> _Task prompt_:
Quote the rows below verbatim, everything from the line containing "You are a computer-use agent. This" down to the line containing "I will 312,150.", with both of those lines included.

> _Information shown_:
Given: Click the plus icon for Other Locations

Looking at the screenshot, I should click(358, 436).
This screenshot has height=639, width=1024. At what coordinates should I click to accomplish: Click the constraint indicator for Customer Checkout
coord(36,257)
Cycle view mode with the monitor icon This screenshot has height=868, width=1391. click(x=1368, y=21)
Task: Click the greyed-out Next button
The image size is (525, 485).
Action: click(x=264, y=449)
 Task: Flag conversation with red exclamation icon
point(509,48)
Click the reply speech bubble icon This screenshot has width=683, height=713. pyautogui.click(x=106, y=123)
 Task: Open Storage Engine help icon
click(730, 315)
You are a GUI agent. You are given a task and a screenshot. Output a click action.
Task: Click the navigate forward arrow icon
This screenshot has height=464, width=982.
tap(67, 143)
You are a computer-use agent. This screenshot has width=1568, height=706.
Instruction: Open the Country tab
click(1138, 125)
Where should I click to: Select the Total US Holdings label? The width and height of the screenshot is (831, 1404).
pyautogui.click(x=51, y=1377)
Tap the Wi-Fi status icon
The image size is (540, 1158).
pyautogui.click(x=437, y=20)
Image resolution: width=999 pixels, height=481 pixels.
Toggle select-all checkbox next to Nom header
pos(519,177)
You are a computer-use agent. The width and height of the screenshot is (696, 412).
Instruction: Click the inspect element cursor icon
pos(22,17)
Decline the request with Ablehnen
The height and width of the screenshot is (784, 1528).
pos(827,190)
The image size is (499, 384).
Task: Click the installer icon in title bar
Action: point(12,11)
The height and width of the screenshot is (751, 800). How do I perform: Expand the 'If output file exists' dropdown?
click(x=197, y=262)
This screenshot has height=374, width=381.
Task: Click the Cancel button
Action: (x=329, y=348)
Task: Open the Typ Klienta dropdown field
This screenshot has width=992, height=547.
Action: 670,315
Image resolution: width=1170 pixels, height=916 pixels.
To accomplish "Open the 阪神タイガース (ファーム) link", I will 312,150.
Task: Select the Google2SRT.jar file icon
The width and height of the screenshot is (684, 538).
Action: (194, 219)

> _Solution for this task_:
You are a computer-use agent. This screenshot has width=1568, height=706.
Instruction: Open the Country tab
click(1138, 125)
Where should I click to: Select the Total US Holdings label? The width and height of the screenshot is (831, 1404).
pyautogui.click(x=51, y=1377)
Tap the Wi-Fi status icon
The image size is (540, 1158).
pyautogui.click(x=437, y=20)
Image resolution: width=999 pixels, height=481 pixels.
Toggle select-all checkbox next to Nom header
pos(519,177)
You are a computer-use agent. The width and height of the screenshot is (696, 412).
Instruction: Click the inspect element cursor icon
pos(22,17)
Decline the request with Ablehnen
The height and width of the screenshot is (784, 1528).
pos(827,190)
The image size is (499, 384).
Task: Click the installer icon in title bar
Action: point(12,11)
The height and width of the screenshot is (751, 800). How do I perform: Expand the 'If output file exists' dropdown?
click(x=197, y=262)
This screenshot has height=374, width=381.
Task: Click the Cancel button
Action: (x=329, y=348)
Task: Open the Typ Klienta dropdown field
This screenshot has width=992, height=547.
Action: 670,315
Image resolution: width=1170 pixels, height=916 pixels.
To accomplish "Open the 阪神タイガース (ファーム) link", I will 312,150.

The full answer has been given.